When to use: Text-to-SQL applications where the generated SQL should be functionally equivalent to a reference query.

Requires expected_output: Yes.

Args: model: LLM model name. client: OpenAI client instance.

Summary

Summary(*, model: 'str | None' = None, client: 'Any' = None) -> 'AutoevalsAdapter'

Summarisation quality evaluator (LLM-as-judge).

Uses an LLM to judge the quality of eval_output as a summary compared to the reference summary in expected_output.

When to use: Summarisation tasks where the output must capture key information from the source material.

Requires expected_output: Yes.

Args: model: LLM model name. client: OpenAI client instance.

Translation

Translation(*, language: 'str | None' = None, model: 'str | None' = None, client: 'Any' = None) -> 'AutoevalsAdapter'

Translation quality evaluator (LLM-as-judge).

Uses an LLM to judge the translation quality of eval_output compared to expected_output in the target language.

When to use: Machine translation or multilingual output scenarios.

Requires expected_output: Yes.

Args: language: Target language (e.g. "Spanish"). model: LLM model name. client: OpenAI client instance.

ValidJSON

ValidJSON(*, schema: 'Any' = None) -> 'AutoevalsAdapter'

JSON syntax and schema validation evaluator.

Returns 1.0 if eval_output is valid JSON (and optionally matches the provided schema), 0.0 otherwise.

When to use: Outputs that must be valid JSON — optionally conforming to a specific schema (e.g. tool call responses, structured extraction).

Requires expected_output: No.

Args: schema: Optional JSON Schema to validate against.


Custom Evaluators: create_llm_evaluator

Factory for custom LLM-as-judge evaluators from prompt templates.

Usage::

from pixie import create_llm_evaluator

concise_voice_style = create_llm_evaluator(
    name="ConciseVoiceStyle",
    prompt_template="""
    You are evaluating whether a voice agent response is concise and
    phone-friendly.

    User said: {eval_input}
    Agent responded: {eval_output}
    Expected behavior: {expectation}

    Score 1.0 if the response is concise (under 3 sentences), directly
    addresses the question, and uses conversational language suitable for
    a phone call. Score 0.0 if it's verbose, off-topic, or uses
    written-style formatting.
    """,
)

create_llm_evaluator

create_llm_evaluator(name: 'str', prompt_template: 'str', *, model: 'str' = 'gpt-4o-mini', client: 'Any | None' = None) -> '_LLMEvaluator'

Create a custom LLM-as-judge evaluator from a prompt template.

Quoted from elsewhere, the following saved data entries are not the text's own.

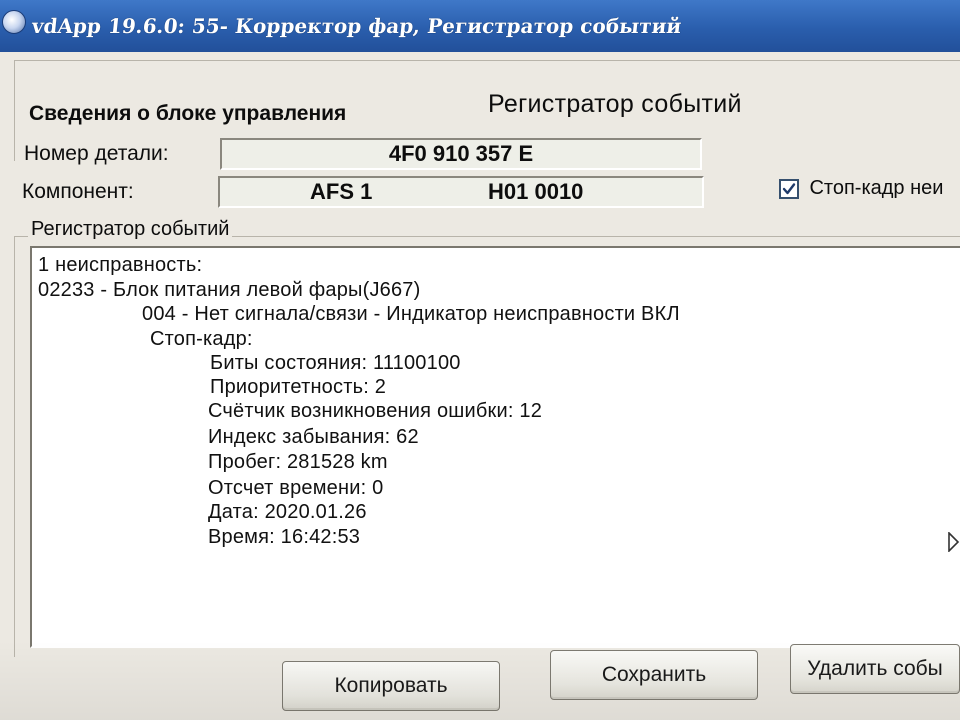  I want to click on component-label: Компонент:, so click(78, 192).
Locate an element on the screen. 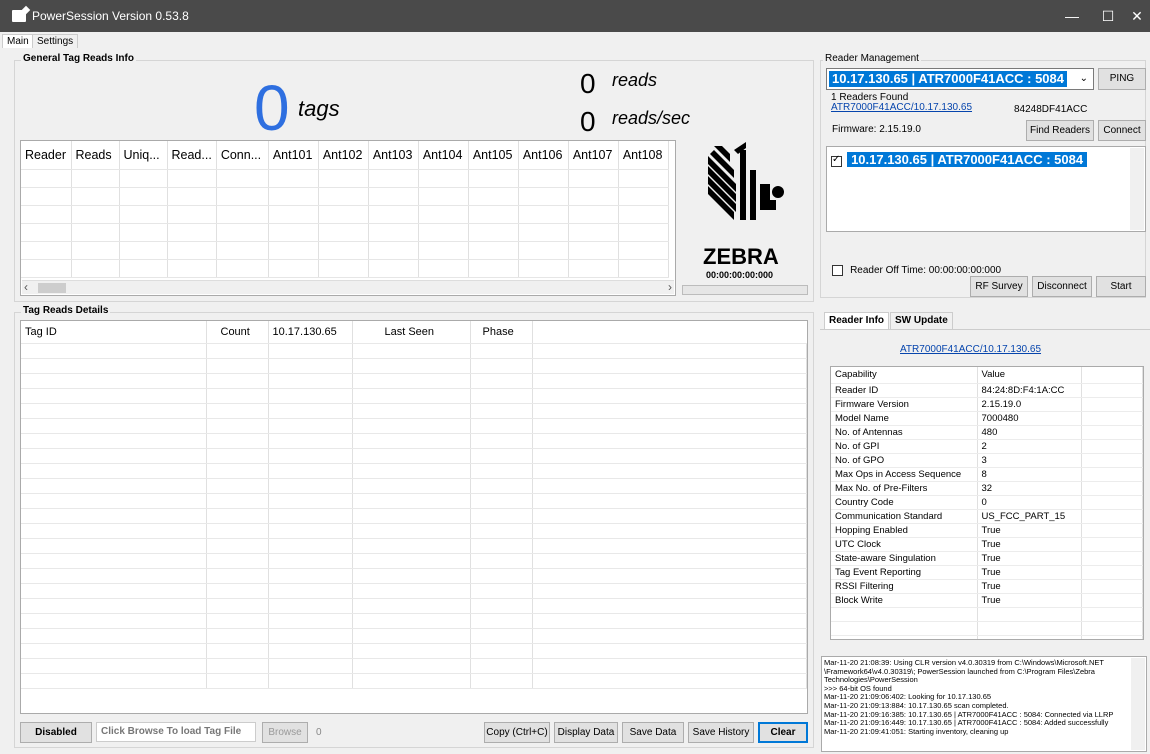 The height and width of the screenshot is (754, 1150). reader-off-time: Reader Off Time: 00:00:00:00:000 is located at coordinates (916, 270).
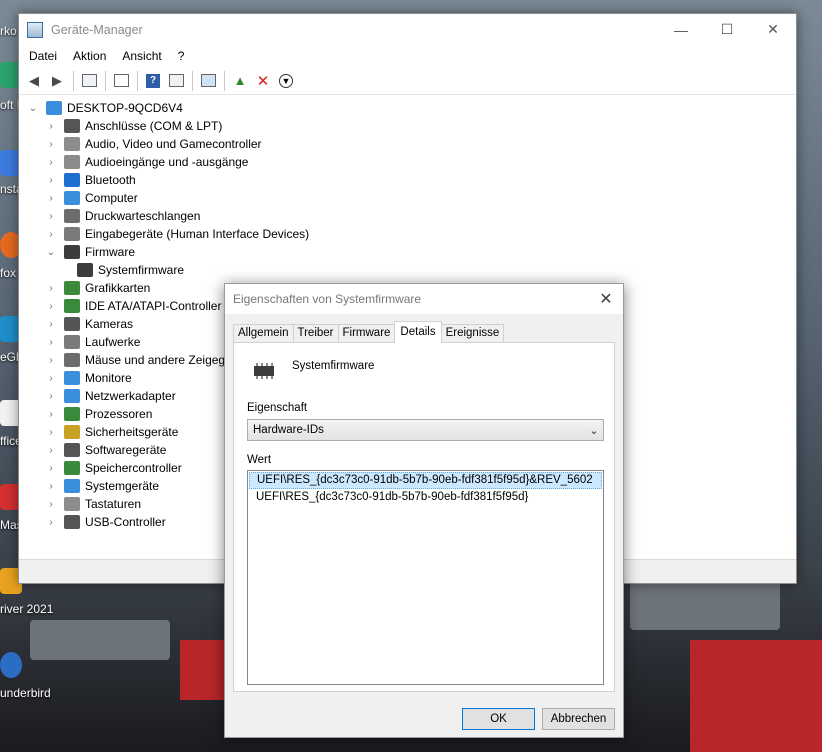  Describe the element at coordinates (408, 144) in the screenshot. I see `tree-item: › Audio, Video und Gamecontroller` at that location.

The template may reference these variables (populated from the :class:~pixie.storage.evaluable.Evaluable fields):

  • {eval_input} — the evaluable's input data. Single-item lists expand to that item's value; multi-item lists expand to a JSON dict of name → value pairs.
  • {eval_output} — the evaluable's output data (same rule as eval_input).
  • {expectation} — the evaluable's expected output

Args: name: Display name for the evaluator (shown in scorecard). prompt_template: A string template with {eval_input}, {eval_output}, and/or {expectation} placeholders. model: OpenAI model name (default: gpt-4o-mini). client: Optional pre-configured OpenAI client instance.

Returns: An evaluator callable satisfying the Evaluator protocol.

Raises: ValueError: If the template uses nested field access like {eval_input[key]} (only top-level placeholders are supported).